Please type out, with no changes, everything from the beginning of the entries down to and including the line containing "Action: click(131, 362)".

──────── Stored data ────────

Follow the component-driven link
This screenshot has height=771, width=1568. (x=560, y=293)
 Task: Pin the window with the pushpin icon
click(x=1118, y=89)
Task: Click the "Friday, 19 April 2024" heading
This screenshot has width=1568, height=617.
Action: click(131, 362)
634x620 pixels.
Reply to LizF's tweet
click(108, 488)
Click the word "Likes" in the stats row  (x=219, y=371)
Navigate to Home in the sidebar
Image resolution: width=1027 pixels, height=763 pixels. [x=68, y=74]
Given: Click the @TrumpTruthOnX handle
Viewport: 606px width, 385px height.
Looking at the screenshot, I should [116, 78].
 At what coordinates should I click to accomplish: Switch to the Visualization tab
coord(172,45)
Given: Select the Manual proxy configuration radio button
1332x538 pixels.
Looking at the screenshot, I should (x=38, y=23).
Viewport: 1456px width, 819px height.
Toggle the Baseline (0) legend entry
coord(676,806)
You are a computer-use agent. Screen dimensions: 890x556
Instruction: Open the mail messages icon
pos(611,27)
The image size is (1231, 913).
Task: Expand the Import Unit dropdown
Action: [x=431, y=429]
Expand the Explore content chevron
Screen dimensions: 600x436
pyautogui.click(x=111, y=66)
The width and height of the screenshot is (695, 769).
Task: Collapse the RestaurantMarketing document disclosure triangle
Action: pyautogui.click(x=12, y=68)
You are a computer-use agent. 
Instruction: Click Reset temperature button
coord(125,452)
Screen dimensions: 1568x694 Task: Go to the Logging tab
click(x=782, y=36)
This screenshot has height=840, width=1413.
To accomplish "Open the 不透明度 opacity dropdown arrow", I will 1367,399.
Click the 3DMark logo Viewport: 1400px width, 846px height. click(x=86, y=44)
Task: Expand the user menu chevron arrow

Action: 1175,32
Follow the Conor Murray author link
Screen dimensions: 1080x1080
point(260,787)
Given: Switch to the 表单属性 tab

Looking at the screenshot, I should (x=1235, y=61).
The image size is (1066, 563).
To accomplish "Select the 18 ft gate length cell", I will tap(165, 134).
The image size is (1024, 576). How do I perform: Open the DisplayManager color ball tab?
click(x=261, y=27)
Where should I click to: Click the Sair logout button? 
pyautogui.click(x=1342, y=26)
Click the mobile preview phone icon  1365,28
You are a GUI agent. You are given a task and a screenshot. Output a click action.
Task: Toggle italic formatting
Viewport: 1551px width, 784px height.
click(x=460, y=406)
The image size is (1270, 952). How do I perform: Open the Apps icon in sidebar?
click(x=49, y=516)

────────

Response
Follow the component-driven link
This screenshot has height=771, width=1568. (x=560, y=293)
 Task: Pin the window with the pushpin icon
click(x=1118, y=89)
Task: Click the "Friday, 19 April 2024" heading
This screenshot has width=1568, height=617.
Action: click(131, 362)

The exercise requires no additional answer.